Italian utilities company

A2A S.p.A. (branded as A2A Life Company) is an Italian company, organised as a società per azioni, that generates, distributes, and markets renewable energy, electricity, gas, integrated water supply, and waste management services. The company has significant presence in the North of Italy, energy production facilities in Italy and Greece.

== Company history ==
A2A was formed on by the merging of three Northern Italian municipality-owned utilities.
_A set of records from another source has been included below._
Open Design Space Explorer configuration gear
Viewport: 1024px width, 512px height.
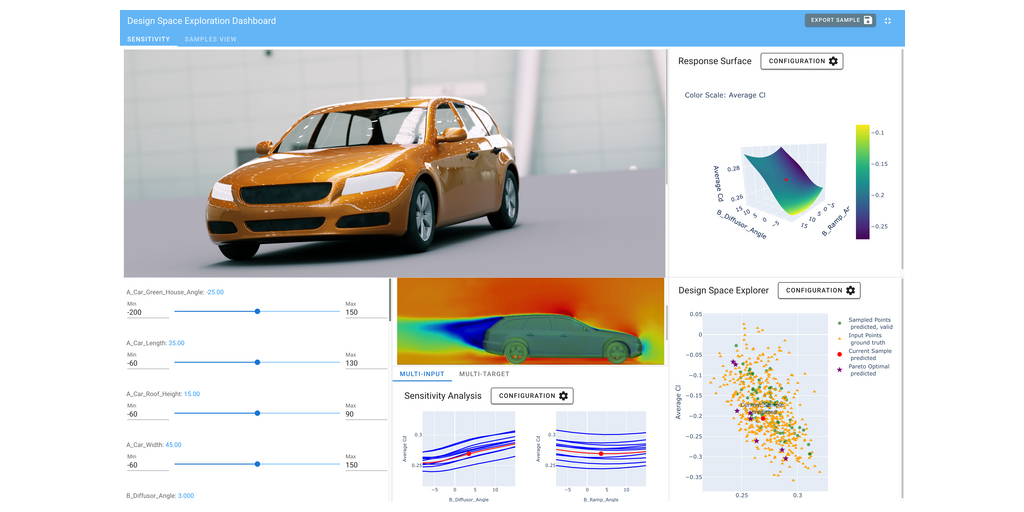[x=850, y=291]
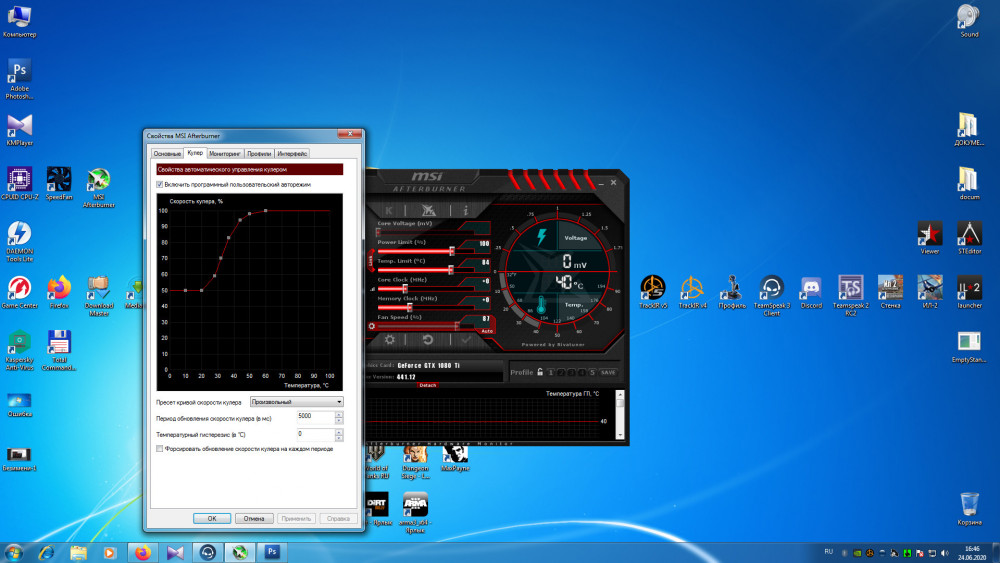Click the Firefox icon in the taskbar
The width and height of the screenshot is (1000, 563).
(142, 551)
They include Azienda Elettrica Municipale (AEM, est. 1880) and Azienda Milanese Servizi Ambientali (AMSA, est. 1907), both of Milan, and Azienda dei Servizi Municipalizzati (ASM, est. 1908) of Brescia.

As of December 2024, it remains partially owned by the Municipalities of Milan and Brescia (25% ownership each). The municipalities are responsible of appointing 12 out of its 15 directors. A2A is listed on the Borsa Italiana and is a member of the FTSE MIB index.